Before his service as Attorney General, Mr. Holder maintained a wide-ranging investigations and litigation practice at Covington. Among numerous significant engagements, he led the firm’s representation of a major multi-national agricultural company in related civil, criminal, and investigative matters; acted as counsel to a special investigative committee of the board of directors of a Fortune 50 technology company; successfully tried a complex discrimination lawsuit on behalf of a leading financial services company; and represented several life sciences companies in litigation and investigations.
Mr. Holder served as Attorney General from February 2009 to April 2015. As the third longest serving Attorney General in U.S. history and the first African American to hold that office, Mr. Holder is an internationally recognized leader across a broad range of regulatory enforcement, criminal justice, and national security issues. In 2014, Time magazine named Mr. Holder to its list of 100 Most Influential People, noting that he had “worked tirelessly to ensure equal justice.”
Including his tenure as Attorney General, Mr. Holder has served in government for more than thirty years, having been appointed to various positions requiring U.S. Senate confirmation by Presidents Obama, Clinton and Reagan.

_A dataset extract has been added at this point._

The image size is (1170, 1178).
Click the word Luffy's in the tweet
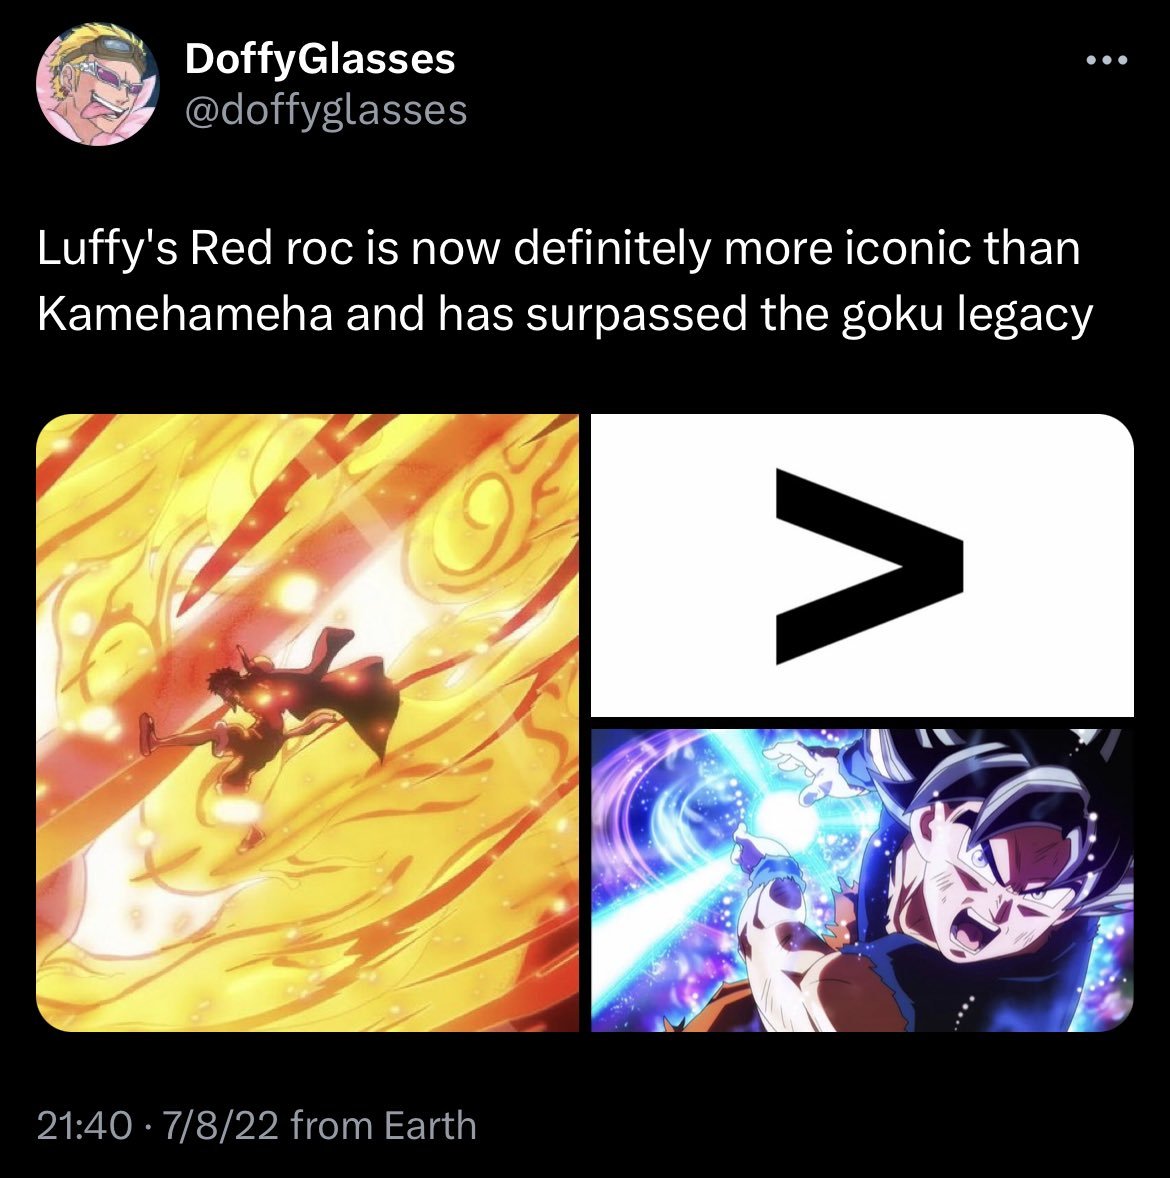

Archon Fung is the Academic Dean and Winthrop Laflin McCormack Professor of Citizenship and Self-Government at the Harvard Kennedy School. His research explores policies, practices, and institutional designs that deepen the quality of democratic governance. He focuses upon public participation, deliberation, and transparency. He co-directs the Transparency Policy Project and leads democratic governance programs of the Ash Center for Democratic Governance and Innovation at the Kennedy School. His books include Full Disclosure: The Perils and Promise of Transparency (Cambridge University Press, with Mary Graham and David Weil) and Empowered Participation: Reinventing Urban Democracy (Princeton University Press). He has authored five books, four edited collections, and over fifty articles appearing in professional journals. He received two S.B.s — in philosophy and physics — and his Ph.D. in political science from MIT.

Douglas W. Elmendorf is Dean of the John F. Kennedy School of Government at Harvard University, where he also serves as the Don K. Price Professor of Public Policy.
Doug Elmendorf served as the director of the Congressional Budget Office from January 2009 through March 2015. Prior to joining CBO, he was at Brookings, where he was a senior fellow, the Edward M. Bernstein Scholar, and the director of The Hamilton Project. He was previously an assistant professor at Harvard University, a principal analyst at CBO, a senior economist at the White House’s Council of Economic Advisers, a deputy assistant secretary for economic policy at the Treasury Department, and an assistant director of the Division of Research and Statistics at the Federal Reserve Board. In those positions, he worked on budget policy, health care issues, the macroeconomic effects of fiscal policy, Social Security, income security programs, financial markets, macroeconomic analysis and forecasting, and other topics.
Doug Elmendorf earned his Ph.D. and A.M. in economics from Harvard University, where he was a National Science Foundation graduate fellow, and his A.B. summa cum laude from Princeton University.